Temporary book-tax differences that are initially favorable will
subsequently become unfavorable in future years when they reverse, and vice versa.
Let's now examine some of the many possible book-tax differences,
beginning with those that are permanent in nature.
First, federal income tax expense is deducted in the determination of book income.
You likely learned a lot about accounting for
income taxes in prior financial reporting courses.
However, Code Section 275 A1
disallows a deduction for federal income taxes for tax purposes.
As a result, federal income tax expense constitutes
a permanent and unfavorable book-tax difference that
must be added back to book income to determine taxable income.
Another very common permanent book-tax difference,
is the interest income from municipal bonds.
Municipal bond interest is included in book income as it is a source of realized income.
However, to incentivize investment in municipal bonds
which typically offer lower rates of return than other types of bonds,
Congress excludes municipal bond interest from taxable income.
This book-tax difference is favorable,
and that it is deducted from book income to determine taxable income.
Two other permanent differences include,
one-half of meals and entertainment expenses,
and any fines and penalties paid during the year.
Only 50 percent of qualified meals and entertainment expenses are deductible.
Thus, the other 50 percent represents
an unfavorable difference that will never be deducted for tax purposes,
but is deducted for book purposes.
Similarly, because expenses incurred for violations of
public policy are not generally deductible for tax purposes,
they too are unfavorable permanent differences that
must be added back to book income to determine taxable income.
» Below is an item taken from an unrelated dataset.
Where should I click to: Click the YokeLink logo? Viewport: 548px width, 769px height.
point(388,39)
In terms of temporary book-tax differences,
depreciation expense is a prime example.
For tax purposes, taxpayers use
the Modified Accelerated Cost Recovery System
to depreciate fixed assets in a standardized manner.
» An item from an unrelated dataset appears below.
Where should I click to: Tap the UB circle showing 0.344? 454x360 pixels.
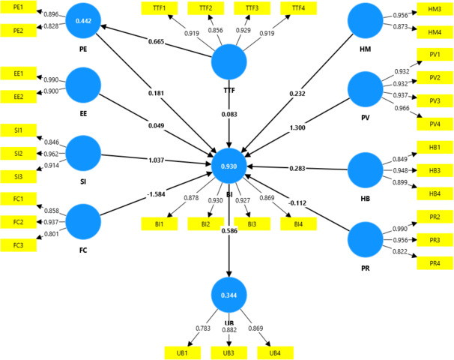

Different methods or assumptions such as the useful life of an asset,
are often made for financial reporting purposes.
Thus, in a given year,
the book and tax depreciation expense can differ.
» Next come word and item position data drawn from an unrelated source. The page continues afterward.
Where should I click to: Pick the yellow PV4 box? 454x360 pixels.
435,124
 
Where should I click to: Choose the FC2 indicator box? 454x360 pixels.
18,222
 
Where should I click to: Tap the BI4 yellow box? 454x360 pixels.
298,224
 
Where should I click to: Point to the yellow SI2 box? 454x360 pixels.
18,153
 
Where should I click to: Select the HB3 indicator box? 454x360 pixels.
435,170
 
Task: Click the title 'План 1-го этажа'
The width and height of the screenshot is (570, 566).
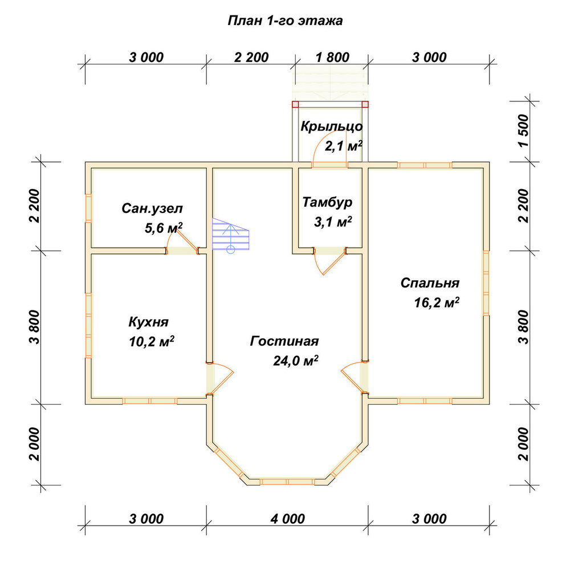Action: pyautogui.click(x=285, y=20)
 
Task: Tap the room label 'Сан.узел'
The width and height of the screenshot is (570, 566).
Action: pyautogui.click(x=152, y=208)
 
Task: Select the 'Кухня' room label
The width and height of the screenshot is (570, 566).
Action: pyautogui.click(x=148, y=322)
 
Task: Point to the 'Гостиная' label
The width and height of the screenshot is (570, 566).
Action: pyautogui.click(x=284, y=341)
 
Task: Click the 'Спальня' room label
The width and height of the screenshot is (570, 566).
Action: pyautogui.click(x=430, y=283)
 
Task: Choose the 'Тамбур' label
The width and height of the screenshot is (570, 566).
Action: pyautogui.click(x=327, y=202)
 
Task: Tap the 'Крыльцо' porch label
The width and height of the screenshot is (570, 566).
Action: pyautogui.click(x=332, y=126)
But over the life of the asset,
these methods often catch up with one another by eventually depreciating
the asset in full making any annual differences temporary in nature.
As mentioned, there are many more examples of book-tax differences.
The key point is to know that these items help determine taxable income.
As a result, Schedule M-1 on the corporate tax return,
which is required for corporations with less than $10 million of assets,
reconciles net income for books with taxable income on the tax return.
The IRS uses this information for a variety of tax enforcement purposes.
Corporations with more than $10 million in assets compute Schedule M-3,
which is a far more expansive book-tax reconciliation than Schedule M-1.
Instead of 10 lines,
the M-3 includes 80 items over three pages.
It also requires taxpayers to allocate
book-tax differences into their permanent and temporary components.
To wrap up this discussion,
consider a simple example.
Assume that [inaudible] reports income for financial reporting purposes of $275,000.
Included in this amount, however,
are municipal bond interest income as well as
expenses incurred for federal income tax expense,
meals and entertainment, and regulatory fines.
Also assume that depreciation expense was $55,000
for book purposes and $60,000 for tax purposes.
To determine taxable income,
[inaudible] begins with book income,
and then makes adjustments for book-tax differences.
The municipal bond interest income that is included in book income is- let me start over.
To determine taxable income,
[inaudible] begins with book income,
and then makes adjustments for book-tax differences.
The municipal bond interest income that is included in book income,
is subtracted because it is not subject to taxation.
Federal tax expenses are non-deductible,
thus it is added back.
Only 50 percent of business meals are deductible,
therefore the other half is added back.
No fines or penalties are deductible,
thus they too are added back.
Finally, depreciation expense for tax purposes was
$5,000 higher than it was for book purposes,
this difference is subtracted from book income to arrive at taxable income of $322,000.